Amid all this farrago McCormack's failed girl-poaching Apollo ducks responsibility, Eurymine's transformation ("Nor was't my fault, she was tranformed so, But her own fond desire, as ye well know"), seems like a convenient act of mean, fitting his presumptuous character. McCormack - one of those many who, like their predecessors, have progressed from girl parts (Maughan, Griffin, Joseph Valiaparambil, Hutton, Burchell, etc.) - rendered the golden God smug, overconfident, rampant, dictatorial, playing on his Deity, yet with one of his long speeches spoken hushed, impacting greatly; and ultimately gracious in conceding.

Of the other Olympians, Wood's Juno brought dignified presence, her sheer stature (and attire) a bonus. On earth - following his beautifully spoken early exchanges - the sympathy-inducing Ascanio's (Griffin's) desperate search became increasingly vivid when, with many a skilled sidestep or sudden burst of energy, offsetting grief and disbelief with explosive urgency, he penetrates and infiltrates the forbidding, weirdly animated treescape (which surely knows the answers, but opts to keep the secret).

The interplay between Silvio and Gemulo was not just verbal, but in the latter's case hyperactively zany: pricelessly, creatively, waggishly contrived. A titter-inducing comic performer? Nothing less. Round, the not aloof but gently persuadable Aramanthus, was previously (John Marston's The Fawn) a podgy, shrewd beyond his days, attractively managerial Cupid, in pursuit of Joe Pocknell in Dido, Queen of Carthage and Galatea: an alluring, distinctive trainee gearing up for (as here) greater roles. There were others to mention: a crooning shepherd's (i.e. Gemulo's) boy Mopso (more Virgil): "Terlitelo, Terlitelee"(Justin Karki); and the forester's (Silvio's) perky adjutant Frisco (Valiaparambil) imitating in song and as indecent in announcement: "Thou art as welcome to me, as a new poking stick to a chamber maid". Or re. Priapus (indecent protrusions play an inevitable role in the production): "A plain God, with a good peg to hang a shepherdess's bottle upon".

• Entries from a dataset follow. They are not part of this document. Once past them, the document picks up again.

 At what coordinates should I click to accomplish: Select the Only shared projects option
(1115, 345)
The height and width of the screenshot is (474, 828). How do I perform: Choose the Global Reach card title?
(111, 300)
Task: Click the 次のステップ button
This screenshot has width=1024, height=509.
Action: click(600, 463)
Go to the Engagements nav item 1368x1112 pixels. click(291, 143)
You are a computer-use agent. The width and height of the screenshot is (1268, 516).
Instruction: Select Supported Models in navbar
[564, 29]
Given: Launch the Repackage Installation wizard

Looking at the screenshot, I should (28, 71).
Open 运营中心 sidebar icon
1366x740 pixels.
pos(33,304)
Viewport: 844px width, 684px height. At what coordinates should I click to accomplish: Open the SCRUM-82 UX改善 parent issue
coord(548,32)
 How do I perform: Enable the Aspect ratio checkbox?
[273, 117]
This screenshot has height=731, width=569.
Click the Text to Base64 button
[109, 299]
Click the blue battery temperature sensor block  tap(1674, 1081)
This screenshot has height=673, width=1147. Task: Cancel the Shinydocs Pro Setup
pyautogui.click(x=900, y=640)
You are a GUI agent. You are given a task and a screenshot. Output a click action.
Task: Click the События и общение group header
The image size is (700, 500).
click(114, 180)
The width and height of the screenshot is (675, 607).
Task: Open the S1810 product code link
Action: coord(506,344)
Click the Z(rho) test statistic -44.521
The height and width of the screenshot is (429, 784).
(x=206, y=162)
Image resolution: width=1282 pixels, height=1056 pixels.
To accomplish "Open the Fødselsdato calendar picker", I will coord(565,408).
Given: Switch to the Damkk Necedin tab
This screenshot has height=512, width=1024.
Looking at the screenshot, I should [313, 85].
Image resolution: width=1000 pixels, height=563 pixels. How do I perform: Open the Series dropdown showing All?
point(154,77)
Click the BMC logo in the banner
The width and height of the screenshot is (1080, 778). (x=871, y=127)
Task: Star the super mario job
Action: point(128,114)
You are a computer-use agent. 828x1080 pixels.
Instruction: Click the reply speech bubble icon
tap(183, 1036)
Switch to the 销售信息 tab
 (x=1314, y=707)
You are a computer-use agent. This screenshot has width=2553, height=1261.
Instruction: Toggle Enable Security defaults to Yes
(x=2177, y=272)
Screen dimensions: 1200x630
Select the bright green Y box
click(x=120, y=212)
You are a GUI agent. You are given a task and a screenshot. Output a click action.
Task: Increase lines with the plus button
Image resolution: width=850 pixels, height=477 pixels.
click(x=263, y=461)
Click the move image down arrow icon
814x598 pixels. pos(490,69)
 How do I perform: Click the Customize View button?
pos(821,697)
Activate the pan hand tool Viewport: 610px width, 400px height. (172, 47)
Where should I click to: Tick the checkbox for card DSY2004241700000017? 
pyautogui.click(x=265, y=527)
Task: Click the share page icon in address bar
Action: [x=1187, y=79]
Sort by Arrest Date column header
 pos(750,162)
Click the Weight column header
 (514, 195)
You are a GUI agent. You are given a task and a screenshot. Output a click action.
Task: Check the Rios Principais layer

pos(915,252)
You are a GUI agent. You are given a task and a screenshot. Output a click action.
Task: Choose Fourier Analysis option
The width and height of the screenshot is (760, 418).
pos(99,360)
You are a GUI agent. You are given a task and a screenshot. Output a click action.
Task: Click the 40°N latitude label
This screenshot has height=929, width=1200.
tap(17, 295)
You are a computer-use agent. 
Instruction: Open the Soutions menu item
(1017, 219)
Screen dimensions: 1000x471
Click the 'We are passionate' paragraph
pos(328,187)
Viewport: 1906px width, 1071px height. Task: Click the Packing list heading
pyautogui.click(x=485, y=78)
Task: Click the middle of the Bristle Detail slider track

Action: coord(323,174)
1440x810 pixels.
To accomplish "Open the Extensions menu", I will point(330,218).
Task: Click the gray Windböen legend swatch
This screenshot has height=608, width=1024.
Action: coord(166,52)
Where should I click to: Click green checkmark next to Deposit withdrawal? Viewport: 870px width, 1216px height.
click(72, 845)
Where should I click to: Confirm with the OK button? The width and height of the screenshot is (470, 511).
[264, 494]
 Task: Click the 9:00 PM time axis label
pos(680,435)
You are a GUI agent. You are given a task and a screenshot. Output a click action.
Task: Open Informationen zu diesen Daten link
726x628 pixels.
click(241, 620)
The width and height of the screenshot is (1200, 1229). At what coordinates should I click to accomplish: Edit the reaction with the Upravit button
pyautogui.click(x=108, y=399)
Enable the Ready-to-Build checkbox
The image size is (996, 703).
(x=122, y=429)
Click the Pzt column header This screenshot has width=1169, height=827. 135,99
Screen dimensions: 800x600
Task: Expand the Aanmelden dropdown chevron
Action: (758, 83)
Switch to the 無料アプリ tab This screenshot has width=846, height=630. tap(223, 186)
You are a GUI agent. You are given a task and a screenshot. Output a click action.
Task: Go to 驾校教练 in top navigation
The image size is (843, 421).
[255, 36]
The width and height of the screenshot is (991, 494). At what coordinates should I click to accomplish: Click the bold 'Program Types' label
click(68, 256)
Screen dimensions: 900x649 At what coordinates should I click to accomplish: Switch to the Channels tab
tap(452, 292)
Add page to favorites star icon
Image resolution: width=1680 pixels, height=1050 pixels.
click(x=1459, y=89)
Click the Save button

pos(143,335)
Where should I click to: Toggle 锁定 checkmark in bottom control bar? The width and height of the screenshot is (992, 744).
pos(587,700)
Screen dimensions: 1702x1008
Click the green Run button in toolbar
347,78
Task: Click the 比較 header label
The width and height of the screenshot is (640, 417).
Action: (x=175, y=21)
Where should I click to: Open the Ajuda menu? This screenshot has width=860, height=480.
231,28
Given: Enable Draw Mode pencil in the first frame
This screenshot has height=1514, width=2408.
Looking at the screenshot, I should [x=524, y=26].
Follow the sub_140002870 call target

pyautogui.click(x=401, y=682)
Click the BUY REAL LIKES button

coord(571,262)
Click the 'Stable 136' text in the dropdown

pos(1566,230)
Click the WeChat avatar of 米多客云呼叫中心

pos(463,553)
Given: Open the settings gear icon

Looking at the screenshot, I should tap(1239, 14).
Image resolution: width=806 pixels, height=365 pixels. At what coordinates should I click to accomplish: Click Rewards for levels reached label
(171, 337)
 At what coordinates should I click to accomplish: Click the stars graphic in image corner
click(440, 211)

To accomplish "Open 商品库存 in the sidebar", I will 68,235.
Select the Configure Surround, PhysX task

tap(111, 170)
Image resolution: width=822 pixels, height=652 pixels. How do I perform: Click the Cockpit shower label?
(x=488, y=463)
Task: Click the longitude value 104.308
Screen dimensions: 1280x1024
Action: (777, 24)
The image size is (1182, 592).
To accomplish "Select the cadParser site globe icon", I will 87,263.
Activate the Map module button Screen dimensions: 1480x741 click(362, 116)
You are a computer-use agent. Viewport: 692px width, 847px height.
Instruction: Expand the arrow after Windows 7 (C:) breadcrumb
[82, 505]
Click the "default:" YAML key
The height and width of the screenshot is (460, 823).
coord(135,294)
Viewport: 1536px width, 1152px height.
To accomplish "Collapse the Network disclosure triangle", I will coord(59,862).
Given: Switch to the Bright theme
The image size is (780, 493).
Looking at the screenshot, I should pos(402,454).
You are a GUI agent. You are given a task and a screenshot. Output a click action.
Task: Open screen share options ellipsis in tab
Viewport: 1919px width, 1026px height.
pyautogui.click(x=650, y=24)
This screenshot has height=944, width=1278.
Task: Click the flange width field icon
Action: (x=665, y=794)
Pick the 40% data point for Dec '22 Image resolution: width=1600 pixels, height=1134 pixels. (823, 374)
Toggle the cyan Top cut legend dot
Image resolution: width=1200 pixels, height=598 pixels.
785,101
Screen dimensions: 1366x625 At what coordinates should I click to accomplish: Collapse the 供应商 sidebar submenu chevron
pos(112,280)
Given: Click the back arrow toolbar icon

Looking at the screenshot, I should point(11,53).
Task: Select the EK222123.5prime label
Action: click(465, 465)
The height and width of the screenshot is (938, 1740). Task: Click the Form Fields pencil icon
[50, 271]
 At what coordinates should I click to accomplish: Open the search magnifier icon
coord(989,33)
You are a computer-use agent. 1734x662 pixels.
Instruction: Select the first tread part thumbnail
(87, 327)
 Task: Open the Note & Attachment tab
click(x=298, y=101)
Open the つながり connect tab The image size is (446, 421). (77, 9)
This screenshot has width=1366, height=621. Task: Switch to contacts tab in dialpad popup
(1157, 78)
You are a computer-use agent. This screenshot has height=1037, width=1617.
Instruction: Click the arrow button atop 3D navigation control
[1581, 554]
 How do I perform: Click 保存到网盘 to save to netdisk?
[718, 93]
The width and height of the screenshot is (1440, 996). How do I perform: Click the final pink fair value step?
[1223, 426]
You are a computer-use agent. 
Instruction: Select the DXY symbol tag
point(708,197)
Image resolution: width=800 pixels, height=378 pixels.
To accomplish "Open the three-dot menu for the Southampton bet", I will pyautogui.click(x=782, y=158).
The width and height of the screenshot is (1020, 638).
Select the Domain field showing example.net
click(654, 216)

All, in Pastoral, ends happily. Apollo cedes to Aramanthus' - and a delighted Ascanio's - appeal, espoused by everyone. Pessimism and gloom get sidelined, the Duke (reports Philander) has relented, and an engagement and wedding are at last in view. Anon's skill is to have woven such a masterly and pleasurable plot from a traditional sequence of labouring lovers; and Mills', to have prised such extraordinary invention from an essentially gentle, though not tame, tale, and ignited it into the ranks of the sophisticated and magical.

Eliciting from his craftily cast young Thespians discipline, trust, loyalty, articulacy, consideration, communication, burnishing, polish, excellence, demands a human flamethrower. "Does not old wood burn brightest?" (Webster). Well, arguably. Yet the maturity of this cast, and of this production, everywhere blazed forth.  

All Edward's Boys productions, including The Malcontent, The Woman in the Moon, The Lady's Trial and Galatea, can be seen in full on YouTube.